• [Records shown]:

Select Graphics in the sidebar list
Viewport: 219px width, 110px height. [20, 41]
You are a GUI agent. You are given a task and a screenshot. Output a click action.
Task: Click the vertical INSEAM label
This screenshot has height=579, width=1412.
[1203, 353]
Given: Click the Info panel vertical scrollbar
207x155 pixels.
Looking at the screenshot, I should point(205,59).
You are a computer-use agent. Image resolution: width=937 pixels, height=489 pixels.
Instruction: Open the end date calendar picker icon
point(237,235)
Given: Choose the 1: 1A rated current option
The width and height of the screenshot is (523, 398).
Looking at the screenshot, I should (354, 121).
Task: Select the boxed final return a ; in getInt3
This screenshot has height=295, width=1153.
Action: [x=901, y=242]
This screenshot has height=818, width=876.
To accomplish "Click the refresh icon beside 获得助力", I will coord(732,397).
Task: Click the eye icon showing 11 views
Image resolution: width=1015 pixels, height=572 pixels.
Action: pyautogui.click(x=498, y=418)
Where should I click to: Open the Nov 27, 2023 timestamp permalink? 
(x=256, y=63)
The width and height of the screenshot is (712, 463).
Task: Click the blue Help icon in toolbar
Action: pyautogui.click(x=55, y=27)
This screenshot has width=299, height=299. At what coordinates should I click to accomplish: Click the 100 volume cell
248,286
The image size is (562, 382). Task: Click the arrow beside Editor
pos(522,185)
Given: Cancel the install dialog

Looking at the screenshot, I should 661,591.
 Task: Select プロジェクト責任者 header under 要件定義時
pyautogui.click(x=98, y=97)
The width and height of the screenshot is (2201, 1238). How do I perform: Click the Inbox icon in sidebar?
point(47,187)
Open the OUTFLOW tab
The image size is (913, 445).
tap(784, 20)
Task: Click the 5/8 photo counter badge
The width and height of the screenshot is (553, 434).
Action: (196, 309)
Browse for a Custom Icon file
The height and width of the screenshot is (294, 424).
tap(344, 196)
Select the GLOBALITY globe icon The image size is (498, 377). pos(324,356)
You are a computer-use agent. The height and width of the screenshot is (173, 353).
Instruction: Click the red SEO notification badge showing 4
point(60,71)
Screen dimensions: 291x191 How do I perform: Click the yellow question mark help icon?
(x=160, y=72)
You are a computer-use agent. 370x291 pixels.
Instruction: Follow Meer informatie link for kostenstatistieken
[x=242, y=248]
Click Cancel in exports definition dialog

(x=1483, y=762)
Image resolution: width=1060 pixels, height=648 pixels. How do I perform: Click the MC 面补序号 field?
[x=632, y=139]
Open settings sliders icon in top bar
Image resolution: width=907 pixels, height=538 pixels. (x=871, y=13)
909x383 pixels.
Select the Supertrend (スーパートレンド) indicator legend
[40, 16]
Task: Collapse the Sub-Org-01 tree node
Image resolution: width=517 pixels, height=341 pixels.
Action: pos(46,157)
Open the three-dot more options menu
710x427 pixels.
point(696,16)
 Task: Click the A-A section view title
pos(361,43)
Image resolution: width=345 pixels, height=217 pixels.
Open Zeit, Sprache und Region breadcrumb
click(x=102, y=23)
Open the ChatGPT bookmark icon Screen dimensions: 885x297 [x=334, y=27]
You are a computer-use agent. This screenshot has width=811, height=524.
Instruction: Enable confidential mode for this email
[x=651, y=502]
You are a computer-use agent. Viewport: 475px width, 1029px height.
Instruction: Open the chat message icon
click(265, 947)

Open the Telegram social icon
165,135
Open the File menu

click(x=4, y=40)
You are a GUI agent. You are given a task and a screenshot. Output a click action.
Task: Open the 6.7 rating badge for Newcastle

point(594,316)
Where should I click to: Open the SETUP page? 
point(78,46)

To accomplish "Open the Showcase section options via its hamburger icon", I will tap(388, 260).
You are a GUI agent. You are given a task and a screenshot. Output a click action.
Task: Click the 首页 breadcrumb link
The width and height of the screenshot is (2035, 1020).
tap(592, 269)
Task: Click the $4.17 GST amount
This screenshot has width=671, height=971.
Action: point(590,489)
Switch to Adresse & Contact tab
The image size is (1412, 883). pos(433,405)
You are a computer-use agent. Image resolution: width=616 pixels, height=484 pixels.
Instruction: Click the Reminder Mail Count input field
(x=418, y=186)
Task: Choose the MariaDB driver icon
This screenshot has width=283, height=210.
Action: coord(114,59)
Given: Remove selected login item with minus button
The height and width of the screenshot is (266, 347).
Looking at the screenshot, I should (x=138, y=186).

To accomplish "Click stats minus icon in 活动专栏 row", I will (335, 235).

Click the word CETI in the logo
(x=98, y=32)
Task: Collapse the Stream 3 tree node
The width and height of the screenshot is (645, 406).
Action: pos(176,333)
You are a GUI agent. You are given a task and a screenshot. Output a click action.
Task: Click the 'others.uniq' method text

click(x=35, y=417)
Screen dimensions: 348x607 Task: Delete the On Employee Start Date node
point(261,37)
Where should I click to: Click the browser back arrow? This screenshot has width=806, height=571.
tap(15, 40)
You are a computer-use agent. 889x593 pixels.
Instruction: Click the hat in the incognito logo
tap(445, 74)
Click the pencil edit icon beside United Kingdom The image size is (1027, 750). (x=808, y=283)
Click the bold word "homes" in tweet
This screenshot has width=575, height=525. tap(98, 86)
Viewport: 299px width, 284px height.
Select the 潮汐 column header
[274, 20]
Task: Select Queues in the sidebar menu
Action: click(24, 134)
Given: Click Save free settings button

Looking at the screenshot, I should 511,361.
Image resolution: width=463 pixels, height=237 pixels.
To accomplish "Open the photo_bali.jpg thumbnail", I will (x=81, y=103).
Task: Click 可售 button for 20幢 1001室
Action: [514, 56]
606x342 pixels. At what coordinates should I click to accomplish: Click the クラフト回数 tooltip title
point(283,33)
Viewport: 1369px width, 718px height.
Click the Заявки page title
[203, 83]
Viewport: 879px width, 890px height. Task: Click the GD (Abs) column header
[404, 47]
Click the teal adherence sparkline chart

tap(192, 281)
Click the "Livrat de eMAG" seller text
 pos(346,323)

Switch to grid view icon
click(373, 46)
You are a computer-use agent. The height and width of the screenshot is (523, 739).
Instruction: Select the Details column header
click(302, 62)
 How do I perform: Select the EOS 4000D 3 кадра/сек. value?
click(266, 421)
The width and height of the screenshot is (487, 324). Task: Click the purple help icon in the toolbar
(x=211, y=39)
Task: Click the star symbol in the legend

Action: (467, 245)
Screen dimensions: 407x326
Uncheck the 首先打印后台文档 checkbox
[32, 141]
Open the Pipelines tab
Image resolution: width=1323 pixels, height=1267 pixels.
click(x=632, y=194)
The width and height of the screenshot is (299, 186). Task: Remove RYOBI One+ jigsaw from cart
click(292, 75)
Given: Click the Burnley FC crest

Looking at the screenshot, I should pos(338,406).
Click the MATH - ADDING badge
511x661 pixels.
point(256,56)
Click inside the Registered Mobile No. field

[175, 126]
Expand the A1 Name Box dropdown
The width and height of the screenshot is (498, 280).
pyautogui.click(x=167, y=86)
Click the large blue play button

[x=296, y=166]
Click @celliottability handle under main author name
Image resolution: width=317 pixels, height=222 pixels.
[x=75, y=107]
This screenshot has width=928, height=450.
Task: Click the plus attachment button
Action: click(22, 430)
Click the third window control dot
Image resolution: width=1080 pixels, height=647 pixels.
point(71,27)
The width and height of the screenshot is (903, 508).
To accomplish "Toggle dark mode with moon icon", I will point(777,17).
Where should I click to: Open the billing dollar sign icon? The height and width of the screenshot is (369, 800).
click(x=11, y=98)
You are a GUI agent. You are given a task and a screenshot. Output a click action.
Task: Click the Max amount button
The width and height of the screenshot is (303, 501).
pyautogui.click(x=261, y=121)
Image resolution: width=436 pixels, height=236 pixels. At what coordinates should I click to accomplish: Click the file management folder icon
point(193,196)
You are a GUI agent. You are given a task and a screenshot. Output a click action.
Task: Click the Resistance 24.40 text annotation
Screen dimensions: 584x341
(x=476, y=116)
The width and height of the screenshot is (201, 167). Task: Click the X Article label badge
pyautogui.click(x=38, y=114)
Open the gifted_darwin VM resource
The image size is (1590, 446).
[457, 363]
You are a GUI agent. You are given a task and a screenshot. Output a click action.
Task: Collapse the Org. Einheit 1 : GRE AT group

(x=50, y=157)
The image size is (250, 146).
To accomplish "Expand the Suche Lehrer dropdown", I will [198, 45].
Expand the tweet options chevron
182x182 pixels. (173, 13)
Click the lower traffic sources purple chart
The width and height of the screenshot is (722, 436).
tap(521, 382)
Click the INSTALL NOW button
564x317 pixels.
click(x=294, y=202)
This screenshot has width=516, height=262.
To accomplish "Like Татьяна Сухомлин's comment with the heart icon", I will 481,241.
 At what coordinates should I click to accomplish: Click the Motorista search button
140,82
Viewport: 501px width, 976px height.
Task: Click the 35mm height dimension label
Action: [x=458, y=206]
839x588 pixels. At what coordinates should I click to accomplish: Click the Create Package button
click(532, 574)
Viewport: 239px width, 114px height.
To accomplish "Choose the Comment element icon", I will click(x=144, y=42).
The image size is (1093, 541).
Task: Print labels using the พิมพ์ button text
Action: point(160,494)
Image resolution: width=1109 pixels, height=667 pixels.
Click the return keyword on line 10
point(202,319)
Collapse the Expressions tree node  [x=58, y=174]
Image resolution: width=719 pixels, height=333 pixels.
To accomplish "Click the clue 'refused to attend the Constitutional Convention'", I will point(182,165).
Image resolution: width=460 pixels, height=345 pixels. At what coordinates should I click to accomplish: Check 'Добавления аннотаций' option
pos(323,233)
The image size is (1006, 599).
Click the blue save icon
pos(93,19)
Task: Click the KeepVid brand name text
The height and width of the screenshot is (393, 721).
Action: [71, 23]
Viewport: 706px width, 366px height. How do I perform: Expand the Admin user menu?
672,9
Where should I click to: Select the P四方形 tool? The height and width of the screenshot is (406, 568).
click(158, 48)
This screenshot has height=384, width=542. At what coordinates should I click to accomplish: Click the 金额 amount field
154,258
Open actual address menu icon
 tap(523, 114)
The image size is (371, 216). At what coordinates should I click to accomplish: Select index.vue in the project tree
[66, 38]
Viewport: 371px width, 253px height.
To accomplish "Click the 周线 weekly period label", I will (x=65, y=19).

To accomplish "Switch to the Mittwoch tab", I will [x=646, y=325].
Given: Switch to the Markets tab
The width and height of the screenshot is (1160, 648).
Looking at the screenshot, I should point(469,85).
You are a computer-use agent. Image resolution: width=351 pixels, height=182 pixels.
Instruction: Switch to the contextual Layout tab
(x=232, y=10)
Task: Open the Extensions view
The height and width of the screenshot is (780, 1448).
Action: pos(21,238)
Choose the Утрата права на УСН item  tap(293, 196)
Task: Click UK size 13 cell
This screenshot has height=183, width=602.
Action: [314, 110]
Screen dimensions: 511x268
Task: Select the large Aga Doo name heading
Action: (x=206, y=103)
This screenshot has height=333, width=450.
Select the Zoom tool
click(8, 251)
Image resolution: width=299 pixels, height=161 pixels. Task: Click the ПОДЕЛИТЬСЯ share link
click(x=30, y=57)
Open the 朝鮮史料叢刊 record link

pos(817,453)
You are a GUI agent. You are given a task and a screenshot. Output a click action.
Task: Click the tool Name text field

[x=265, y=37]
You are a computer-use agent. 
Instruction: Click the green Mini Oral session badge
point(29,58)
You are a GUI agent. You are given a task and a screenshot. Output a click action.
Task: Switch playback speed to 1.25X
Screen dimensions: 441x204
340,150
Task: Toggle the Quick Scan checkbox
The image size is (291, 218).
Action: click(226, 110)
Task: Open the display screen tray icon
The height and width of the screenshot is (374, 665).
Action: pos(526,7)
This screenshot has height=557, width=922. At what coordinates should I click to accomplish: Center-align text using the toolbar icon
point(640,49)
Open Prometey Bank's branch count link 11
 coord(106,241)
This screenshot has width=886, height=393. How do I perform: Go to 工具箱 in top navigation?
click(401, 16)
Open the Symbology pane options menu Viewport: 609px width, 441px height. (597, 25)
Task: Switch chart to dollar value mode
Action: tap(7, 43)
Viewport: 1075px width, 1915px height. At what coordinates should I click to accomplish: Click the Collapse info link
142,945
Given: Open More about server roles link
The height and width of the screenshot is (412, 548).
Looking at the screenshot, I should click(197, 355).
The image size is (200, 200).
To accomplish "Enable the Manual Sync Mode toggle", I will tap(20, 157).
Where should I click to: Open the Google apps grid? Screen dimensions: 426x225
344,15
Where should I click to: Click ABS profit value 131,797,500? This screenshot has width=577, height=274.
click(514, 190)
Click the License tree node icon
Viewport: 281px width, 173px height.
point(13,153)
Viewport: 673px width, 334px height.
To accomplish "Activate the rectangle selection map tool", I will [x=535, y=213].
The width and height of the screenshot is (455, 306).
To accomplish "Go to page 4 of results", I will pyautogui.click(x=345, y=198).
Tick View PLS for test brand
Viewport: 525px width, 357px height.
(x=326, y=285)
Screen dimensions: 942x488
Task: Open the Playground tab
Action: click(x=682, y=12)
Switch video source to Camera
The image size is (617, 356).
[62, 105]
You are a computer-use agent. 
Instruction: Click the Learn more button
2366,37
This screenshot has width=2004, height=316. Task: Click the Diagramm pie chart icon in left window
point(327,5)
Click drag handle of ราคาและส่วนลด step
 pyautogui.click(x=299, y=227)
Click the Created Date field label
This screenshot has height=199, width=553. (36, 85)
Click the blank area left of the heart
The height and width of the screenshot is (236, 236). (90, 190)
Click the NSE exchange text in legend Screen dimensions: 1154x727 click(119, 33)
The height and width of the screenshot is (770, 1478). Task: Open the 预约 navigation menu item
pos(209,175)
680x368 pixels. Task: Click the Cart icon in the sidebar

• [Try it]:
Tally lines in the listing above that include the word "brand"; respond with that number only.

• [Task response]:
2